Molly shook her head. “No, thank you. I’m all right.”
“How long is it since you slept?”
She lifted a vague, impatient hand, “I’m – not sure.”
“Or ate?”
She shook her head.
The doctor tutted. “It won’t do, my dear. You’ve a child to consider, as well as yourself, you know. Life goes on. You may not believe it at the moment, but it does—” words he had obviously spoken – how many times? Kindly meant, totally meaningless. Molly looked past him into the darkness beyond his head, the sound of his voice lost before it reached her ears. Sam was dead. Quiet, kind Sam. She saw him as he had been on the day he had first opened the door to her – blushing, tongue-tied. She saw him, laughing, on Stratford Broadway in the glow of the Christmas lights. She felt sad, tired, worn out. But she knew in her heart that even in this Sam had lost; her grief for his death was not as it had been for Harry. And that saddened her more. Poor Sam. She refocussed her eyes upon the doctor’s face. He was holding something out to her.
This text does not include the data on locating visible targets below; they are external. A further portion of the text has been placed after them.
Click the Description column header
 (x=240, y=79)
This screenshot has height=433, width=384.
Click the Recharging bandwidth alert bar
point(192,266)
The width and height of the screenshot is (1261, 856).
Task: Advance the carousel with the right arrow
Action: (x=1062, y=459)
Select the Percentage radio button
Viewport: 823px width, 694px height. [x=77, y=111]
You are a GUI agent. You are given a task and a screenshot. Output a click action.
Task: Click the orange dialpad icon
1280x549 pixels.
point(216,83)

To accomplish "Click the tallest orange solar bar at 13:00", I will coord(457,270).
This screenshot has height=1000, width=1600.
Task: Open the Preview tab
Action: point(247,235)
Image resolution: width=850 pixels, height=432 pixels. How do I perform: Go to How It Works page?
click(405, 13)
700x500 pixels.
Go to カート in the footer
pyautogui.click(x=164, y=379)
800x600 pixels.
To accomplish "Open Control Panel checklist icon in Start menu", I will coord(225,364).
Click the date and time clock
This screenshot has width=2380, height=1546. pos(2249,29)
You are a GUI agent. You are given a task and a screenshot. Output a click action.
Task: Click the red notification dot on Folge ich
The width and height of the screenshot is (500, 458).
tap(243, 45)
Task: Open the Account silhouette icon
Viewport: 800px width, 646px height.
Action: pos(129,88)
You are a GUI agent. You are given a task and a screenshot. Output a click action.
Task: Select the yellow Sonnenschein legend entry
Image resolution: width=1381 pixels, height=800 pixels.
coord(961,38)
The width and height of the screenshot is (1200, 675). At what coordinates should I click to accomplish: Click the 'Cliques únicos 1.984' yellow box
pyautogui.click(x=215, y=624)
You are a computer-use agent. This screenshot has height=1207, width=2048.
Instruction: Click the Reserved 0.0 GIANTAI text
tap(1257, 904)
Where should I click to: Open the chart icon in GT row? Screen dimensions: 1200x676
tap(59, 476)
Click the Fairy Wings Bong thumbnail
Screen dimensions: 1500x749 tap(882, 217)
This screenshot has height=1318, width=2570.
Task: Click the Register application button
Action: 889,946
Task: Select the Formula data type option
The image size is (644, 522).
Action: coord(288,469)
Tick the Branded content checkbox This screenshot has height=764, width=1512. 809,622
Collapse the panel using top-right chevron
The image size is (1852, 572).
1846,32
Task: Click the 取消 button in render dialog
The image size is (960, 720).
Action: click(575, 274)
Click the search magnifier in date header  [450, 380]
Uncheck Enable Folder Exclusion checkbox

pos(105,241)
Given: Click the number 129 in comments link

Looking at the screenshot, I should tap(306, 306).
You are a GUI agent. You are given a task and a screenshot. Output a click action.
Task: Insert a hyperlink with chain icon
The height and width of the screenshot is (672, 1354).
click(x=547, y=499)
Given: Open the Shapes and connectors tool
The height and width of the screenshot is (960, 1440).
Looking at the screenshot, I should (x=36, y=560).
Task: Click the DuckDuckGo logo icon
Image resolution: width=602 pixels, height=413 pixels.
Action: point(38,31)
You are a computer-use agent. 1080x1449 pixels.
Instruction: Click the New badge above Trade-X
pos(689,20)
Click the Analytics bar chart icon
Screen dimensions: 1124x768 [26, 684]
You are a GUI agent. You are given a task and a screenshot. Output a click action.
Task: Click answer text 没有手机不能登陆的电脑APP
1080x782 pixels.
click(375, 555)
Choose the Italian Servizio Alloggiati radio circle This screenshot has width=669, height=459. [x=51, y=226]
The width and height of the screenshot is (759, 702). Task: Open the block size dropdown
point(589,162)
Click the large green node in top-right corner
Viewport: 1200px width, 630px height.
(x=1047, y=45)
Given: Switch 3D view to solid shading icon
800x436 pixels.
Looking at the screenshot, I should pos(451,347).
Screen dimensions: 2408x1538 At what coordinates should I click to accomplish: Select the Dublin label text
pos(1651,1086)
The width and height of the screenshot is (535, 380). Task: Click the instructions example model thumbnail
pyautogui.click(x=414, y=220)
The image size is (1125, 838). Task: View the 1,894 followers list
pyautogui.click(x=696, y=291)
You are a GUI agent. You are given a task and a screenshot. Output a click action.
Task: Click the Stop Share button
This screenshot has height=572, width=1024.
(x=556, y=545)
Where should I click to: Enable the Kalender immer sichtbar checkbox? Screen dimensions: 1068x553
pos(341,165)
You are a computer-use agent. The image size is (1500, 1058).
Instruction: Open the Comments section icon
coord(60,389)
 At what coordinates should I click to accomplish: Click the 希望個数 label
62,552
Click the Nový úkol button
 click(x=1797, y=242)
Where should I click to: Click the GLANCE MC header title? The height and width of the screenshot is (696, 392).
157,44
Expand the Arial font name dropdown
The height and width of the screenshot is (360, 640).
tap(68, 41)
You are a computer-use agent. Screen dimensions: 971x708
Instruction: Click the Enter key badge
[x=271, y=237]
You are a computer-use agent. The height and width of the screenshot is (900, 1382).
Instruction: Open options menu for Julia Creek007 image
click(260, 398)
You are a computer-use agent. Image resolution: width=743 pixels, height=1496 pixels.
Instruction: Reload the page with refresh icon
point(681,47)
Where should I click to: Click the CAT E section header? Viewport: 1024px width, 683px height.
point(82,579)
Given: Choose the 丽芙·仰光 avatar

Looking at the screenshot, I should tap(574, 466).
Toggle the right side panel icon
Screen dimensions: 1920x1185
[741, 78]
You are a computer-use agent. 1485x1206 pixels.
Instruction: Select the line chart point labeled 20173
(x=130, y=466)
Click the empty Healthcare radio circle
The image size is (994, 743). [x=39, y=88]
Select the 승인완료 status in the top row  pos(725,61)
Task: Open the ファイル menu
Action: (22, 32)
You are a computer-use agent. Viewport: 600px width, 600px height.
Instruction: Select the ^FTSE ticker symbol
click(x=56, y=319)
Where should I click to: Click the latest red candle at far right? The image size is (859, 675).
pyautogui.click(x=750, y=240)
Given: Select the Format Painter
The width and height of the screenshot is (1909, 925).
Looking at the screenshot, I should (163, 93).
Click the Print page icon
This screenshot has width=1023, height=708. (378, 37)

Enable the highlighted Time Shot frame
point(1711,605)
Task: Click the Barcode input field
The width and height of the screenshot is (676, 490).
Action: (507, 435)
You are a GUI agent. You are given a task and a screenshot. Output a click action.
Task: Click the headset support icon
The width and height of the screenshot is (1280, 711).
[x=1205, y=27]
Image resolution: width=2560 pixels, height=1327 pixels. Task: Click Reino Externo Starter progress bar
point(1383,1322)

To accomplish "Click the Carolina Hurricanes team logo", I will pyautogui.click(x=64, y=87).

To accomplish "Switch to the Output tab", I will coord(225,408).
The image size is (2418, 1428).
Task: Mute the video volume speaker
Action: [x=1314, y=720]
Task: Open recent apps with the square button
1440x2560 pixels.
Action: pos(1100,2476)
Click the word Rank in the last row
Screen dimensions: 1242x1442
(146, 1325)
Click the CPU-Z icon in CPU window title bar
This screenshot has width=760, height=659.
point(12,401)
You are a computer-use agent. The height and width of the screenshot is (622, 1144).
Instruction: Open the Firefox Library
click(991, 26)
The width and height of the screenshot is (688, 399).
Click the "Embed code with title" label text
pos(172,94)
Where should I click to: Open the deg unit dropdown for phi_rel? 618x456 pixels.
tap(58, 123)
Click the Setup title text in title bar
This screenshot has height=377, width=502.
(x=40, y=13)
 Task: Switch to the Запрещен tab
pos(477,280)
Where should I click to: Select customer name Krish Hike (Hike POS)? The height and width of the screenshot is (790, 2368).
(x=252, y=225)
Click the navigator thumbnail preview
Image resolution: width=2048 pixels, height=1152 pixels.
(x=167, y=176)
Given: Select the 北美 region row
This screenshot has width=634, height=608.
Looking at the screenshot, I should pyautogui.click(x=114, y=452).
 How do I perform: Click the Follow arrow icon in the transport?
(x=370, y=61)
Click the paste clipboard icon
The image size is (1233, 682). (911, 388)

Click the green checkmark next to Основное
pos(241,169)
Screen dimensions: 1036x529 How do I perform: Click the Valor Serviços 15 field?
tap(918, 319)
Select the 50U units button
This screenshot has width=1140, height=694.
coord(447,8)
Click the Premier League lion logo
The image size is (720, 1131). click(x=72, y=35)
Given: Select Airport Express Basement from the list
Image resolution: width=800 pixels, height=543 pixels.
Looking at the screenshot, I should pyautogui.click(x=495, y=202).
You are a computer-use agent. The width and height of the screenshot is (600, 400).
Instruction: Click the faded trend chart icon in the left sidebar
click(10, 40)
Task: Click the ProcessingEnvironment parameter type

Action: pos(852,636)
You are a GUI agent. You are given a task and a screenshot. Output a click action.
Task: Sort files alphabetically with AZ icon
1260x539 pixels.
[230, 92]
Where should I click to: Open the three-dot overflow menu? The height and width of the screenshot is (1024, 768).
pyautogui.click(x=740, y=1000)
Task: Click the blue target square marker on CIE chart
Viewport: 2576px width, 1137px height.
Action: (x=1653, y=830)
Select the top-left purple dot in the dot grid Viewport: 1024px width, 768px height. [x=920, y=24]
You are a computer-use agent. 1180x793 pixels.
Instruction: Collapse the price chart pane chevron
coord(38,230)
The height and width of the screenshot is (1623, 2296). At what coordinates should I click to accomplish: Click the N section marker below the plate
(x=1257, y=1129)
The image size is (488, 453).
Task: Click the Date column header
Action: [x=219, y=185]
“There’s a good girl. Drink it up.”
She took the glass obediently, drank a little. “Thank you.”
“I’ll be back in the morning. About eleven.”
She saw him to the door, stood for a moment leaning against the jamb, her head bowed, her mind an utter blank.
Upstairs quiet voices rose and fell; Ellen’s, occasionally strident, foremost of them. The hall swung a little, dizzily, around her. Her eyelids were lead. With the dregs of her strength finally draining from her she walked back into the sitting room and almost fell onto the chaise longue. Within seconds, with her head pillowed on her arms, she was asleep.